# [EXERCISE]
Update the text on the Nano and other sectors from "Applying cutting-edge research" to "sector as well.", replacing "private enterprise" with "private investment".

# [TEXT FOR ANALYSIS]
========

India is seeing an unprecedented quantum of investment in many sectors. Beyond the boost for the Indian automotive sector and the likely emergence of India as the world’s small car development and manufacturing hub, the first indirect fallout of the potential success of the Nano could be a vastly greater interest of global capital goods and equipment manufacturers to look at developing and producing the next generation of products for emerging markets like India that offer far more appropriate price-performance ratios. There are already some signs of the same in the healthcare equipment arena, where global giants like GE, Siemens and Philips are reportedly looking at engineering new low-cost, enhanced-performance medical equipment, especially in the diagnostic/imaging areas designed specifically for low-income countries like India. The same trend could well extend to other engineering sectors too including construction/earth moving equipment, farm equipment, and power generation equipment.
Beyond manufacturing, I hope that the “Nano” challenge is taken up in other sectors too. For example, textile and clothing remains as one of the most important industrial sectors for India. This sector continues to provide the highest quantum of direct and indirect employment compared with all other sectors, and impacts India right from the hundreds of thousands of cotton farmers to the 1.2 billion consumers of textile products in the country. Unfortunately, for all its promise and India’s competitive strengths at every level of the textile value chain, the sector has largely underperformed in recent years compared to its potential. A Nano-like mission to provide good-quality, good-performance textile and clothing products to all but the top 150-200 million Indians (i.e. the remaining 1 billion) has the power to make an incredible positive impact on the Indian economy itself. Like the Rs 1 lakh car, a seemingly improbable price point of a Rs 100 shirt or a pair of trousers or jeans, or a Rs 250 saree set or salwar suit has tantalising implications.
Healthcare is another area where a Nano-like missionary zeal has the potential to transform the quality of life for hundreds of millions in India and many more outside India that do not yet have access to affordable, quality healthcare services. With a little support from the state and central governments to create the right policy framework to give an initial fillip to massive private investment in this sector, a Rs 1,000 preventive health check-up, a Rs 1,000 per day high-quality hospital bed or a Rs 100,000 cardiac (or other major) surgical procedures is certainly feasible and deliverable.
Applying cutting-edge research and development, and appropriate technology as well as agri methods and processes has the potential to transform fortunes of over 700 million Indians living in rural India and directly or indirectly dependent on the performance of the agriculture sector. Reform in just the cotton-growing sector — with the introduction of genetically modified BT cotton — has led to a near doubling of India’s cotton crop output in the last five years. Much more can be done in almost all other agri-product categories since India’s output per hectare remains at the lower end of the spectrum compared to international best practices. If only the political thinking can get liberal on the subject of agriculture, and if only the government can consciously allow and encourage the entry of private enterprise, Nano-like thought processes can happen in this sector as well.
Whatever be the outcome of the actual launch of the Nano on the Indian roads, Mr Tata has to be given credit for dreaming to make possible and viable — the impossible and commercially unviable. It is now up to others in his elite peer group to make and deliver similar promises in other sectors too.

========

# [DATA EXTRACT]
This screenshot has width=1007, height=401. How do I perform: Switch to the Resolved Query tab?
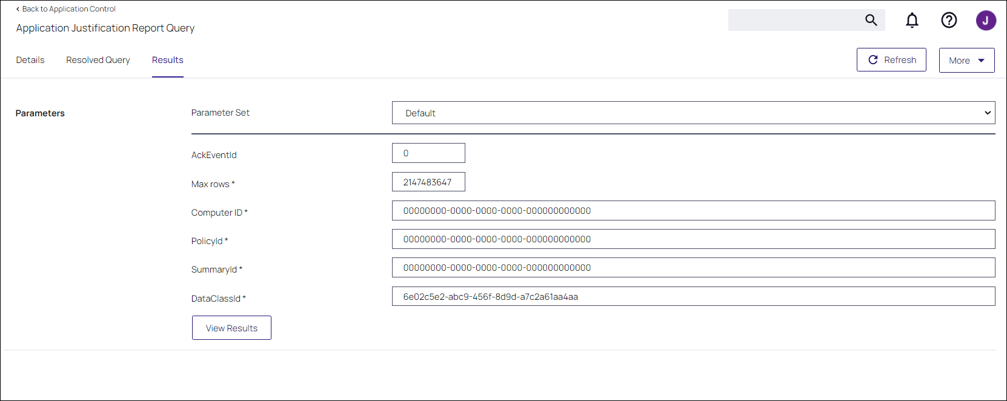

========

# [ANSWER SPACE]
Applying cutting-edge research and development, and appropriate technology as well as agri methods and processes has the potential to transform fortunes of over 700 million Indians living in rural India and directly or indirectly dependent on the performance of the agriculture sector. Reform in just the cotton-growing sector — with the introduction of genetically modified BT cotton — has led to a near doubling of India’s cotton crop output in the last five years. Much more can be done in almost all other agri-product categories since India’s output per hectare remains at the lower end of the spectrum compared to international best practices. If only the political thinking can get liberal on the subject of agriculture, and if only the government can consciously allow and encourage the entry of private investment, Nano-like thought processes can happen in this sector as well.